Die Moritzkirche in Augsburg wurde 2016 neu gestaltet. Hierbei rückte der englische Architekt John Pawson die Figur des „Christus Salavator“ von Georg Petel (1601/2-1634) ganz in den Vordergrund. Sie wird zum Zielpunkt, auf den der Besucher zuläuft. Die barocke Kirche St. Moritz war im Krieg stark zerstört und danach sehr uneinheitlich wiederaufgebaut worden. 

Petel lebt in der Zeit der Pest und Religionskriege. Es ist interessant, dass er hier nicht den Gekreuzigten, sondern den wiederkommenden, den auferstandenen Christus zeigt. Der Blick auf die Zeit nach dieser Erdenzeit steht im Mittelpunkt. Dieses Bildmotiv des wiederkommenden Christus findet sich eigentlich in der byzantinischen Kunst mit Christus als „Pantokrator“. In der westlichen Kirche wird das Motiv des „Christus Salvator“ ab dem Spätmittelalter populärer. Als figürliche Darstellung, die selbst in Bewegung ist, findet sich das Motiv äußerst selten. 
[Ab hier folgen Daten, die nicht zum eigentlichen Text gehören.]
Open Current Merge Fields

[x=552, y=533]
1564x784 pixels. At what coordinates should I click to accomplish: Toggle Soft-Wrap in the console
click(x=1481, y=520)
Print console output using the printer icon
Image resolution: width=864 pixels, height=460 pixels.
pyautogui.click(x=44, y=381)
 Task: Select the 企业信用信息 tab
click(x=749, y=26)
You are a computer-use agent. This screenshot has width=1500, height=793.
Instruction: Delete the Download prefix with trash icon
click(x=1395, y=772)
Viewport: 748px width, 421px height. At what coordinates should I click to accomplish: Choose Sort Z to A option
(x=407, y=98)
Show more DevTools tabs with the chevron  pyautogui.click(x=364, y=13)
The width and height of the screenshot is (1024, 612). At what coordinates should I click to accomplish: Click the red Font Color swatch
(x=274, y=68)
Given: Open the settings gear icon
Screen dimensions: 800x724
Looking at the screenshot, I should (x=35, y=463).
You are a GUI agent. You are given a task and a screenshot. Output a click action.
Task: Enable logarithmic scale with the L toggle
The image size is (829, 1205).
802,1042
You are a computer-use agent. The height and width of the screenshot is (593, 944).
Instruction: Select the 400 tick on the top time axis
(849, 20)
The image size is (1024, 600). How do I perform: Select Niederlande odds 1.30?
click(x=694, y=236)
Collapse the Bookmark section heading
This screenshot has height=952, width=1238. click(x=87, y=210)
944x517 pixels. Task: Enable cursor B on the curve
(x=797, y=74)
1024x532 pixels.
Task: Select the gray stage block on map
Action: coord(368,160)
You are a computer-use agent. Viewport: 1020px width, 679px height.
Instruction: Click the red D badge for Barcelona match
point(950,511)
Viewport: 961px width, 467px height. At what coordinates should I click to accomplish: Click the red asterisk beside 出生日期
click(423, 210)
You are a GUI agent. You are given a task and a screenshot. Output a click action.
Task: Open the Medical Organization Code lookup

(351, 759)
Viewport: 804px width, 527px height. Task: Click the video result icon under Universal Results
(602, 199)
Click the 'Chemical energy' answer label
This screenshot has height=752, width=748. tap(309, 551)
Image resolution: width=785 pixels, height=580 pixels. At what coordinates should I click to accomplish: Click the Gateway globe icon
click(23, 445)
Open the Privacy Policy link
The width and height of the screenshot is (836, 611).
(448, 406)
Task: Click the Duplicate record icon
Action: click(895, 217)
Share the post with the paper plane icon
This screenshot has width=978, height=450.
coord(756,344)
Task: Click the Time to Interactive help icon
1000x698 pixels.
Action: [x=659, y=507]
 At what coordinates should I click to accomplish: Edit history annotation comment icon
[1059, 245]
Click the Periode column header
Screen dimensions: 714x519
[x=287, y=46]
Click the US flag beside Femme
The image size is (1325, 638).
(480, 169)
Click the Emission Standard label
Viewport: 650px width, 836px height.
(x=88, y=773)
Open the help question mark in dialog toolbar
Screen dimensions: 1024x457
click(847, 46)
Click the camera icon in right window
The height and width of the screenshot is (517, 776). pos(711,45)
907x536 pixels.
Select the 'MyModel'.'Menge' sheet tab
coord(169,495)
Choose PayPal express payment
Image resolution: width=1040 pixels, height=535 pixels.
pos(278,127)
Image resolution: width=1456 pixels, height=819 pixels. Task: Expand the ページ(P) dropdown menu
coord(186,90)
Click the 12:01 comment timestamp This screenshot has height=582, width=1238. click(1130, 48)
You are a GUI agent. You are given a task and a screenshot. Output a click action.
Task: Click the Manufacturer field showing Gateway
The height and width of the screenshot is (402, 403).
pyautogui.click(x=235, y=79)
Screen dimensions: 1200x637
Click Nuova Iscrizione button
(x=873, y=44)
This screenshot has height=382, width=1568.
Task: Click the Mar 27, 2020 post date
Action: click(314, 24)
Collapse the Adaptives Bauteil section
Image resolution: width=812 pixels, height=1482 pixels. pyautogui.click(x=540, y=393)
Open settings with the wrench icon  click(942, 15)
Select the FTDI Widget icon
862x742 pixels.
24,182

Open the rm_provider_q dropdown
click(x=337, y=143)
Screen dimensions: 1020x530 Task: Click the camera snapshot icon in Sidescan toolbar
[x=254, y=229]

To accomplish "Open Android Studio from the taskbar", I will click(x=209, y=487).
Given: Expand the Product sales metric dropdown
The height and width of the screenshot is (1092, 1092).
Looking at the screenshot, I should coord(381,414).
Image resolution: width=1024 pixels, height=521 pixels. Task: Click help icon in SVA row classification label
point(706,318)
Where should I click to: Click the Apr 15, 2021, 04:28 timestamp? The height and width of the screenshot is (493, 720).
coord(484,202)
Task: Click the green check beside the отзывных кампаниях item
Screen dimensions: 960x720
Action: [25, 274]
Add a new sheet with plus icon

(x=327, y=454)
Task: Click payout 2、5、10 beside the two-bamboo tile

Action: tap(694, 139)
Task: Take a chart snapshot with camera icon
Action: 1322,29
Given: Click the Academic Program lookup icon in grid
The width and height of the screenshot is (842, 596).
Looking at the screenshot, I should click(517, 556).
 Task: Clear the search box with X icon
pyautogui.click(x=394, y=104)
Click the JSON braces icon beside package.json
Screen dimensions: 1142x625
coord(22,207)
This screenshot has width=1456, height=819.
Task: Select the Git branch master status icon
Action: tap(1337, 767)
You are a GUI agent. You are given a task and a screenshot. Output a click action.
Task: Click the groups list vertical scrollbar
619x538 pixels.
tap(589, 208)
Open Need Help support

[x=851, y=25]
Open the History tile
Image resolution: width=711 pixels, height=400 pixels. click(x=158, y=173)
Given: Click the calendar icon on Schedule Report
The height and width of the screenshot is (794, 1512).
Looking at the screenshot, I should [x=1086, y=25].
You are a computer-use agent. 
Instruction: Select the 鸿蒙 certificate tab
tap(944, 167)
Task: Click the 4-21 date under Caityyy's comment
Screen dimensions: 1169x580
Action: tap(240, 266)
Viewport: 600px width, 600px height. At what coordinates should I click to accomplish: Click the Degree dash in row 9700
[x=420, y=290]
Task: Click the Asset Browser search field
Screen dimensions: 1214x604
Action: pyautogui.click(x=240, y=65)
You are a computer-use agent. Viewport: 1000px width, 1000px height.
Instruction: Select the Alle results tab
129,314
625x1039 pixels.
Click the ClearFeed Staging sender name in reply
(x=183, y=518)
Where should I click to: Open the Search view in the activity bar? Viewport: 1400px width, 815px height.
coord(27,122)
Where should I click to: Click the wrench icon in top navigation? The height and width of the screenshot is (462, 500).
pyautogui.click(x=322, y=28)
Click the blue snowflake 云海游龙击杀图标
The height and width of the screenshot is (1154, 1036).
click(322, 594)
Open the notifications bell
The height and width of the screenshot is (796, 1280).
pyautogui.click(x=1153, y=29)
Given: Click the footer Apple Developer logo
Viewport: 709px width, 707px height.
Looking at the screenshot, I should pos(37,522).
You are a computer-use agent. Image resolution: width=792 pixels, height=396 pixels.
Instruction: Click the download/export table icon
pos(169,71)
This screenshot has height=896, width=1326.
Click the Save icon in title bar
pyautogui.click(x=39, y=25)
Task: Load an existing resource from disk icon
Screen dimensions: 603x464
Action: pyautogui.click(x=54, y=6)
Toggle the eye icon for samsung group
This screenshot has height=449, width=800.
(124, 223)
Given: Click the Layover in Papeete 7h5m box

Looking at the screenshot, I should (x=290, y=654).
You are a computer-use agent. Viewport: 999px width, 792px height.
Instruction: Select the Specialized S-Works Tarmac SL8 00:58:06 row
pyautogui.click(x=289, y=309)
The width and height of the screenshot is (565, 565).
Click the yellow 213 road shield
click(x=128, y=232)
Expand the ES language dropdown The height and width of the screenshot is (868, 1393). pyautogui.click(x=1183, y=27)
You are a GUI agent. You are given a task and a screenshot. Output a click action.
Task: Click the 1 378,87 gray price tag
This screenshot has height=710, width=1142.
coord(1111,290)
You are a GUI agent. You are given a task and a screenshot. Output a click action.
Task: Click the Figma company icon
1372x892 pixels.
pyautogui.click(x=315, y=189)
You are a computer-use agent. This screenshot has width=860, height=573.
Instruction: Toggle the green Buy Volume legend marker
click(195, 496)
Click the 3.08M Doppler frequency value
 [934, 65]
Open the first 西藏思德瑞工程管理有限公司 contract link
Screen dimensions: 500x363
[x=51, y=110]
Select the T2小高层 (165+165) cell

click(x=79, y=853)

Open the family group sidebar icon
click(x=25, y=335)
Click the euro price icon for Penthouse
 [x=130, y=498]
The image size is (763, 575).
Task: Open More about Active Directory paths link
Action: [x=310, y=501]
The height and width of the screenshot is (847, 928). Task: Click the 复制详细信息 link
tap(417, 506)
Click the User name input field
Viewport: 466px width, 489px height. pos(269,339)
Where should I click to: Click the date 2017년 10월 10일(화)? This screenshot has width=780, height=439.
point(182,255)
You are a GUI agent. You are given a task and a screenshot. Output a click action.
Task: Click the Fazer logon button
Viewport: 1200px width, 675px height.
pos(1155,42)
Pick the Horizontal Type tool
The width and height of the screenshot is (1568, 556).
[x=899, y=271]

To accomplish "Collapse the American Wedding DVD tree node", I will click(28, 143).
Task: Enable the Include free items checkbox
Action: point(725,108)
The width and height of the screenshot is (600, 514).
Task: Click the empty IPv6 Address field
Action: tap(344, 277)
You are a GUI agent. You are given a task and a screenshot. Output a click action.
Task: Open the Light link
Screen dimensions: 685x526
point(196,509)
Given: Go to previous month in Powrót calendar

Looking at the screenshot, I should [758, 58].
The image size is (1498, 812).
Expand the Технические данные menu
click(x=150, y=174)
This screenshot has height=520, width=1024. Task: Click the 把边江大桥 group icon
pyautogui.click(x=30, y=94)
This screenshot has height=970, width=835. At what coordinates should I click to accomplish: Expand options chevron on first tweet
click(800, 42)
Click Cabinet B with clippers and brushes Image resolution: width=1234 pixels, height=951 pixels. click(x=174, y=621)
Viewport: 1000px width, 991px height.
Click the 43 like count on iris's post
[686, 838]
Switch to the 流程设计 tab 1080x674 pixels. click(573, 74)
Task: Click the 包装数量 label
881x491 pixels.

Der Christus Salvator aus St. Moritz ist dynamisch. Fast schon eilend bewegt sich Christus auf den Betrachter zu. Aus der Distanz des Eingangs erscheint er überlebensgroß. Es wirkt, als würde er im nächsten Moment die Stufen herabschreiten. Bei näherem Zugehen auf die Figur entdecke ich: Sie trägt die Blessuren der Jahrhunderte noch alle an sich. Es ist nicht der unberührte Christus der Herrlichkeit, sondern der menschennahe Auferstandene, der im Alltag begegnet. Wirkt der Christus Salvator aus der Distanz noch überlebensgroß, so wird er bei der Annäherung immer kleiner. Tatsächlich ist die Figur mit 1,80 Metern lebensgroß gestaltet. 

Das Bild „Christus salvator“ von Georg Petel ist ein besonderes Osterbild. Es zeigt nicht die Auferstehung und auch keine Begegnung mit einem Jünger oder den Frauen am Grab. Eigentlich zeigt es gar kein biblisches Motiv. Diese Skulptur spannt in ihrer ganzen Dynamik einen weiten Bogen über die Zeiten bis in die Gegenwart und zugleich auch in die Zukunft. An den Wundmalen ist der „Christus salvator“ als Auferstandener zu erkennen, als Figur in der Kirche St. Moritz läuft er in die aktuelle Begegnung mit dem Besucher hinein und als Entgegenkommender verweist er auf die Wiederkunft Christi am Ende der Zeit.

Mich fasziniert diese Darstellung. Sie zeigt, dass Auferstehung nicht ein Ereignis in der Zeit vor 2000 Jahren ist, sondern dass sie eigentlich immer weitergeht. Der Auferstandene läuft auf mich und auf alle mitten in der Zeit zu. Er hält sich nicht fern, sondern ist in der Zeit und in der Welt. Und der optische Effekt, dass seine Proportionen immer menschlicher werden, je näher ich auf ihn zugehe, vertreibt in mir jede ängstliche Distanz. Je näher ich auf Christus zugehe, je näher er auf mich zukommt, um so natürlicher wird die Begegnung.

Ich finde: ein hoffnungsvoller Ausblick, weit über die Ostertage hinaus.